Le cap des 30 bornes est face à moi, tout devient plus raide, plus éprouvant. Un seul recours, le mental, quand je cours, je pense. Et souvent je plonge mon esprit dans l’affect. La famille, les amis, les amours, la vie quoi ! Ce n’est pas un acte gratuit, penser à quelqu’un c’est se mettre en sa présence. Du coup je cours en leur compagnie, ils deviennnent mon carburant.

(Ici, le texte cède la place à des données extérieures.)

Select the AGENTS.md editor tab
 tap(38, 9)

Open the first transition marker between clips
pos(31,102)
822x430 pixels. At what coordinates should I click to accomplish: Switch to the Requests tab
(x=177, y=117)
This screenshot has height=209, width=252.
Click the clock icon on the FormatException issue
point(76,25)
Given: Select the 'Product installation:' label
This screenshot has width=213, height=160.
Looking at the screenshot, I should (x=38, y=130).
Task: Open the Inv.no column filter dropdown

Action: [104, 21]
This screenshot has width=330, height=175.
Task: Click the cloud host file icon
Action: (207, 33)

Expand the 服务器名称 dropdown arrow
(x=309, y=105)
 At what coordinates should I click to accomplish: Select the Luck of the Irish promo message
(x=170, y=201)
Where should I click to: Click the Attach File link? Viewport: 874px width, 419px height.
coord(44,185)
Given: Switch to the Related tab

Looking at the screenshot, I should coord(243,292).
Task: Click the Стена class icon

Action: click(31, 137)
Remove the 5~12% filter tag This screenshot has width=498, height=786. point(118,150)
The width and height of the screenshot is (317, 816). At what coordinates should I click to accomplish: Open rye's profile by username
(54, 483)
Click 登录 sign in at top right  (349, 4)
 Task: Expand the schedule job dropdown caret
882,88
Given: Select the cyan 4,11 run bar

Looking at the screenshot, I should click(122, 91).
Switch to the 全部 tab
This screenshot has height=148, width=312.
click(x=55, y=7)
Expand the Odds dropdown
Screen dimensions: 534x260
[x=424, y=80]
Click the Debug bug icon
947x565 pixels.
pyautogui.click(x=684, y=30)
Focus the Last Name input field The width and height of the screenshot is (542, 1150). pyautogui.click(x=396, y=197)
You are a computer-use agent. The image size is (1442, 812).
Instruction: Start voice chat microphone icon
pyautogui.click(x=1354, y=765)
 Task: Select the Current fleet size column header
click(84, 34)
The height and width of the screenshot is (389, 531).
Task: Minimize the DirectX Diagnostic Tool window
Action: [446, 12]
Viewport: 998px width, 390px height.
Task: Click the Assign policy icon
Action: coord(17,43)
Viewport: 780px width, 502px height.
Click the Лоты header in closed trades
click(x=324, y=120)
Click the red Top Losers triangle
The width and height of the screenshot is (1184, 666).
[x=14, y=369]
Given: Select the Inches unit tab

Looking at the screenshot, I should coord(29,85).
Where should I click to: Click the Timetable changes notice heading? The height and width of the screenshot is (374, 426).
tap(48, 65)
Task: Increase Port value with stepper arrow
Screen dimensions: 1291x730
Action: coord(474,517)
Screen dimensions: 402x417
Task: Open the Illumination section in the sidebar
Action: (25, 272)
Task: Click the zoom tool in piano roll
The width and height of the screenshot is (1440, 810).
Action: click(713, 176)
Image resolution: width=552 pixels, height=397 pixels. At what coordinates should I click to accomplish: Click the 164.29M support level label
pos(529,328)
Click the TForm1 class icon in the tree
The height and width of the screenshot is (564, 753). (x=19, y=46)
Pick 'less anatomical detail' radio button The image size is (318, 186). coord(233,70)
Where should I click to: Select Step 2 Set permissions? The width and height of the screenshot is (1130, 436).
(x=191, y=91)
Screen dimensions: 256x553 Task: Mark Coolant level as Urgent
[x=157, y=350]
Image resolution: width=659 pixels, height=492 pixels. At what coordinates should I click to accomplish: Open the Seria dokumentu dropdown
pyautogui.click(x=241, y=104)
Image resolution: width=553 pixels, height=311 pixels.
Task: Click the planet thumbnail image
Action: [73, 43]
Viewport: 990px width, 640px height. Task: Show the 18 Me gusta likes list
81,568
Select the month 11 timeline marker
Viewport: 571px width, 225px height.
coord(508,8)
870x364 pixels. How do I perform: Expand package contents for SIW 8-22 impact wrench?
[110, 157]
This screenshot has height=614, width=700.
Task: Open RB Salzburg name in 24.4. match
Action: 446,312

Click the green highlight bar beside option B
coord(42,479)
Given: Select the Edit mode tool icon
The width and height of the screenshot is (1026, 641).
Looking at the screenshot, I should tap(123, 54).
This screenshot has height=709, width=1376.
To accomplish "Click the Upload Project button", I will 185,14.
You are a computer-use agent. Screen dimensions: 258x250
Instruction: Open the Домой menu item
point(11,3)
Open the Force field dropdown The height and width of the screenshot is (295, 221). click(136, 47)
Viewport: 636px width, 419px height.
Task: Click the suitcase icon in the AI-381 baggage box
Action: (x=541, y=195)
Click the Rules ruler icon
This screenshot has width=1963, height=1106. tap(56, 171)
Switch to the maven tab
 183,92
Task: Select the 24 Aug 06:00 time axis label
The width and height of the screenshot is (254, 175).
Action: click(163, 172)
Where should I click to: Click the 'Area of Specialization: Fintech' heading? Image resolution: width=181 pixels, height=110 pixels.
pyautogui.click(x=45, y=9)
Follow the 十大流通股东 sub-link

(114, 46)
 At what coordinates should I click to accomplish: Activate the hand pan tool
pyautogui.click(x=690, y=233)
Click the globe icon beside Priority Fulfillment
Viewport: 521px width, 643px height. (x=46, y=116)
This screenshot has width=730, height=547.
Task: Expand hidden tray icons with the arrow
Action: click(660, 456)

Et sur ce final de l’Aqueduc, heureusement qu’ils étaient nombreux à soutenir mon esprit. Les éléments s’en mêlent, à 5km de l’arrivée, le calcaire du causse a raison de mes appuis, le lion est bien touché. Malgré la frustration, la colère, il faut repartir de l’avant, puiser dans ses ressources les plus profondes…je vous disais…la connaissance de soi ! Je m’accroche, je m’arrache face à l’adversité. Sur ce dernier tronçon c’est la totale, échelles, cordes, passage à l’eau et escalades, mais rien n’y fait, à l’approche de Cours, le lion est toujours là, plus fier que jamais. Deux concurrents m’ont repris, peu importe, une belle étoile m’attendait à l’arrivée, la souffrance est déjà loin , je repars sur le cours de mon chemin…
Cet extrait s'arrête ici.